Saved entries
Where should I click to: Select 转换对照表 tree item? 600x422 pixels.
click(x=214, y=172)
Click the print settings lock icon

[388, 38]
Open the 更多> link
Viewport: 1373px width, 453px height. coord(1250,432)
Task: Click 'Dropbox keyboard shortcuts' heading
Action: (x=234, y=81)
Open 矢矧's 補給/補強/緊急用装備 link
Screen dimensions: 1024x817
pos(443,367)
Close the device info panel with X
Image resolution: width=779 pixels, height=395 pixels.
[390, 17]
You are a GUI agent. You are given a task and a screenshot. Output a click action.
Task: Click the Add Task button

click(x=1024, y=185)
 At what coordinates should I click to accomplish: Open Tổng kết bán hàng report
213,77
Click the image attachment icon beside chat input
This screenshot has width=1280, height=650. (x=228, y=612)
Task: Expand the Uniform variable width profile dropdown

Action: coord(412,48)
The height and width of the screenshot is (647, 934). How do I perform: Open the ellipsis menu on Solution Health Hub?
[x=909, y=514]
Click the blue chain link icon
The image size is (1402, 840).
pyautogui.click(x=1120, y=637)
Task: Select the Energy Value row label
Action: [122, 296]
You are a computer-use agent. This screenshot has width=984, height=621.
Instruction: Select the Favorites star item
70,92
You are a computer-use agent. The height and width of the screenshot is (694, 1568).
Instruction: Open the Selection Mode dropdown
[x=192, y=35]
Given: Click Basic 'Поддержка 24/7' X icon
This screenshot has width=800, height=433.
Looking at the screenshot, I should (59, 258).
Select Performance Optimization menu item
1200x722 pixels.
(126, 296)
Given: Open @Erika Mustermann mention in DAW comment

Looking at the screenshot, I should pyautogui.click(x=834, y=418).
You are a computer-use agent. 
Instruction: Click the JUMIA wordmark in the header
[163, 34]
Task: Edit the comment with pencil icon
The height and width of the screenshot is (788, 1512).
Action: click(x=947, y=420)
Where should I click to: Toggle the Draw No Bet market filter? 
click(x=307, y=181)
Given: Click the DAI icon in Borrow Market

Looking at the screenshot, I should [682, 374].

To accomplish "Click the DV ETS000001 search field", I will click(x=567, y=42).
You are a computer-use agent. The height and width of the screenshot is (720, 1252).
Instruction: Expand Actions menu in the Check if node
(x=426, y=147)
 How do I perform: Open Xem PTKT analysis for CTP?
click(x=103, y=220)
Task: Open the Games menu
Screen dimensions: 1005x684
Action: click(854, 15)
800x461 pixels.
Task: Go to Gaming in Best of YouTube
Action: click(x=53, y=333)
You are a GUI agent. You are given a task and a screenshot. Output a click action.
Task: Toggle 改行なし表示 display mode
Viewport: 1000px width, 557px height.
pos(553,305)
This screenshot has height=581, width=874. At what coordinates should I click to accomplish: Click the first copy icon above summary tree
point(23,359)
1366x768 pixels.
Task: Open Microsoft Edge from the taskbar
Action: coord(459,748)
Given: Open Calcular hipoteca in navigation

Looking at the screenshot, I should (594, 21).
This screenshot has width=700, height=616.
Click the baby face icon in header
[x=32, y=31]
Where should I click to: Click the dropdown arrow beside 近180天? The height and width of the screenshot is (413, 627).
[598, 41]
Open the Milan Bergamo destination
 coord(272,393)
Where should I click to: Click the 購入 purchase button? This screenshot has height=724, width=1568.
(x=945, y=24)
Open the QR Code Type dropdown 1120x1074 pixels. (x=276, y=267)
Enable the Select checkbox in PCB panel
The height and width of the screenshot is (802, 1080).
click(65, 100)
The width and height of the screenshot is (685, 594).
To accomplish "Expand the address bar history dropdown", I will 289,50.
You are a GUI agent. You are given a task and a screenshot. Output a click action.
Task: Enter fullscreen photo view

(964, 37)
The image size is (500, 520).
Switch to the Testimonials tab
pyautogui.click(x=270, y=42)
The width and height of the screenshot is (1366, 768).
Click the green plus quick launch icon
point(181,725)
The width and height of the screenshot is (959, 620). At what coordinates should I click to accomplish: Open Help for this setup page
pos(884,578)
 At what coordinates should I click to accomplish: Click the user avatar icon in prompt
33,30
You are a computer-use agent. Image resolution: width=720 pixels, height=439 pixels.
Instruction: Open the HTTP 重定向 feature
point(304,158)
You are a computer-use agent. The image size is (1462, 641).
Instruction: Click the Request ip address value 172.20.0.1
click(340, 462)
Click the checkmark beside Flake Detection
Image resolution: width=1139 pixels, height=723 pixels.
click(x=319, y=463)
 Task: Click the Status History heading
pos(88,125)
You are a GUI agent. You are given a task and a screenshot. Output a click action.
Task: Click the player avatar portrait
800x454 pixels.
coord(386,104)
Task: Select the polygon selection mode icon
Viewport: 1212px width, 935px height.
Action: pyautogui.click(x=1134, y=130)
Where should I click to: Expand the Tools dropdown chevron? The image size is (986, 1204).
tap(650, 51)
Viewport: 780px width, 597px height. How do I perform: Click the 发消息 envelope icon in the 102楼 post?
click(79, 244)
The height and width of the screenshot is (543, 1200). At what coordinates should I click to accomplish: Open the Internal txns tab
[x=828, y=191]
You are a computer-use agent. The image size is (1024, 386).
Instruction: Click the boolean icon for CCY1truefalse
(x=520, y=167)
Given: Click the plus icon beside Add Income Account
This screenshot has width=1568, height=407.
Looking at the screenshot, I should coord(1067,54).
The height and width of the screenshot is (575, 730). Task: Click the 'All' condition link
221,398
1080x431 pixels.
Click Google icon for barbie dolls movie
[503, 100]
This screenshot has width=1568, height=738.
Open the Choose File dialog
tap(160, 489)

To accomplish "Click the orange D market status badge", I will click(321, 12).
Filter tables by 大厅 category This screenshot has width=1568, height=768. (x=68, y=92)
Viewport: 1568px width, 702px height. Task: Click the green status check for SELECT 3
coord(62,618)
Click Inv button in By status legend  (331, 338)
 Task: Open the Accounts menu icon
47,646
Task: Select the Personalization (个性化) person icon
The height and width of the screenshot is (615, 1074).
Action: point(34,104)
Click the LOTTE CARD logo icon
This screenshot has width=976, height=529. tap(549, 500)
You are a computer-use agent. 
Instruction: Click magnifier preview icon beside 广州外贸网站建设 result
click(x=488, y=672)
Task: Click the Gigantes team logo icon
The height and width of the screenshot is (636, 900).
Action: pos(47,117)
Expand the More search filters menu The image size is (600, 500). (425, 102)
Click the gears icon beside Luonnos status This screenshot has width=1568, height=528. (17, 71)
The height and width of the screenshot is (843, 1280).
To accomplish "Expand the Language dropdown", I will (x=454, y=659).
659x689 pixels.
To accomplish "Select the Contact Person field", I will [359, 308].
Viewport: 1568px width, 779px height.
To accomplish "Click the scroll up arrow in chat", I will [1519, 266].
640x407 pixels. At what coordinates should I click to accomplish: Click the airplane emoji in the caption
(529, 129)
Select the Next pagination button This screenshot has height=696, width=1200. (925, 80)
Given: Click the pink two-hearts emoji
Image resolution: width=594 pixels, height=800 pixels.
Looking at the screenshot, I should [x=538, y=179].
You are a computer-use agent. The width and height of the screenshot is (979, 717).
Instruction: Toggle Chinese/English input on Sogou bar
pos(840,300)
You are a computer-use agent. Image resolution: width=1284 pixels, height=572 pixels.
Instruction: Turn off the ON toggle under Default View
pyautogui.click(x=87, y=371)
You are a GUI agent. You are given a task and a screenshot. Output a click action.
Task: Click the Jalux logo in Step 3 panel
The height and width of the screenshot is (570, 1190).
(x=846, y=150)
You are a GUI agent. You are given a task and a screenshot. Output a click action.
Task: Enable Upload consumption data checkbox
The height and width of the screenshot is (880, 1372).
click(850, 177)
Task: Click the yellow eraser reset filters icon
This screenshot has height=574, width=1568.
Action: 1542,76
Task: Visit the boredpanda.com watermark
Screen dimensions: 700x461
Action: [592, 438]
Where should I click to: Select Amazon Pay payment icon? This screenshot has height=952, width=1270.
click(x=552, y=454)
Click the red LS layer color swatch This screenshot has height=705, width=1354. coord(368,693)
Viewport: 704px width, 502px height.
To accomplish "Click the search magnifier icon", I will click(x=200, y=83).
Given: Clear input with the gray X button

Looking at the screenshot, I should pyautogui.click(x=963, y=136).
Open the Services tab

**TASK TO COMPLETE**
Work out how many lines in the data include "filters". Answer with the number only.

**ANSWER TO THE PROBLEM**
2